Story continues below.

``Ohmygod, I've poisoned myself,'' I moan.

``No kidding,'' says an unsympathetic voice in the kitchen.

``Really - Stone Phillips says so. That microbrewed stuff is demon swill . . .''

Now, I'm not sure if I got it straight, but according to this exclusive investigative report by ``Dateline NBC,'' it turns out that microbrewed beers aren't really made by singing elves. Some of these so-called hand-crafted beers are made, surprise, in huge factories owned by large corporations.

The practice, called contract brewing, is a dirty little secret that's been plaguing the microbrew industry since the early '80s, when New Amsterdam Brewing Co. of New York City figured out it was cheaper to let F.X. Matt of upstate New York brew its lager. Nobody much cared about contract brewing until supposed micros like Boston Beer Co. (maker of Samuel Adams) and Pete's Brewing Co. of California started brewing beer by the truckful at factories in Pittsburgh and Allentown - the same places that turn out dreck like Iron City and Stroh's.

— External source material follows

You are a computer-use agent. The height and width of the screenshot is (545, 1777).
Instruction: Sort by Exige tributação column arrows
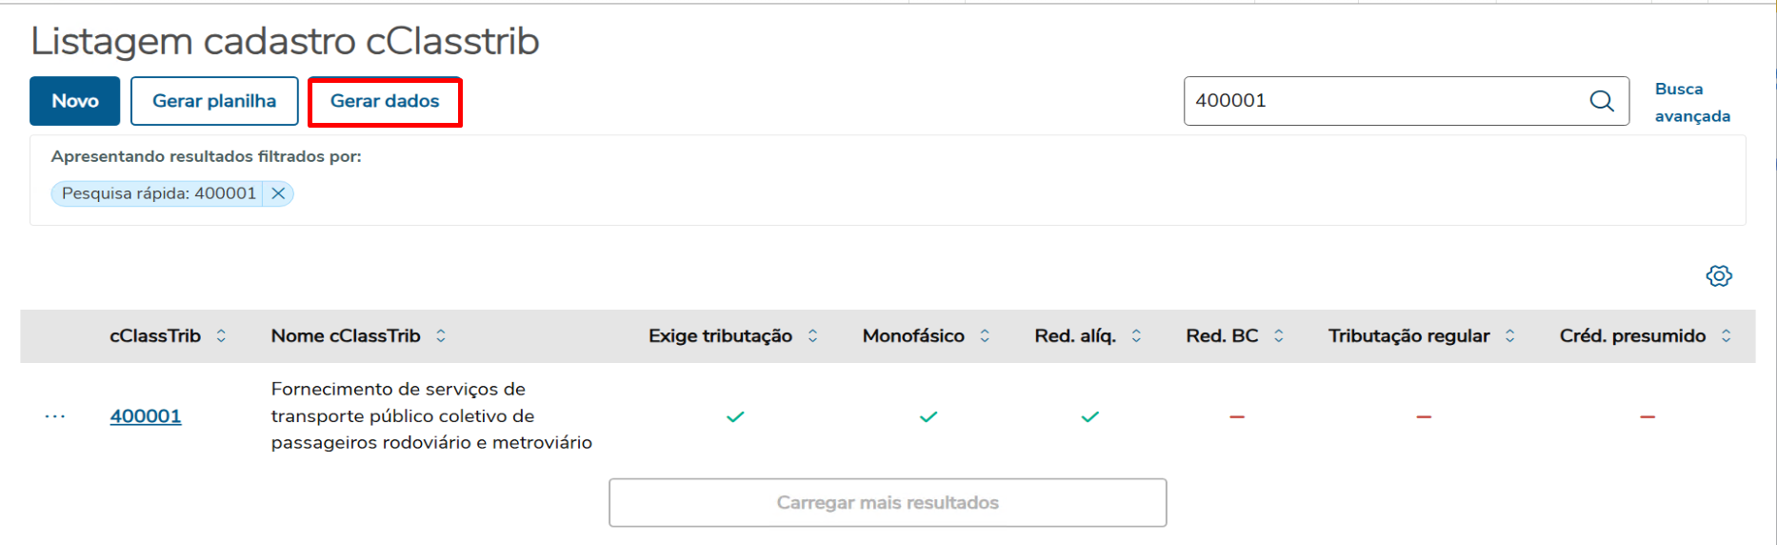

I always thought it was a bit of a game. Slick Madison Avenue types come up with cute labels that profess adherence to 600-year-old brewing techniques that use all-natural ingredients, and then in small print admit the beer was actually made in Wilkes-Barre, which I believe is the Official Armpit of Pennsylvania.

But at least one TV news show, and many people in the industry, see it as a scandal.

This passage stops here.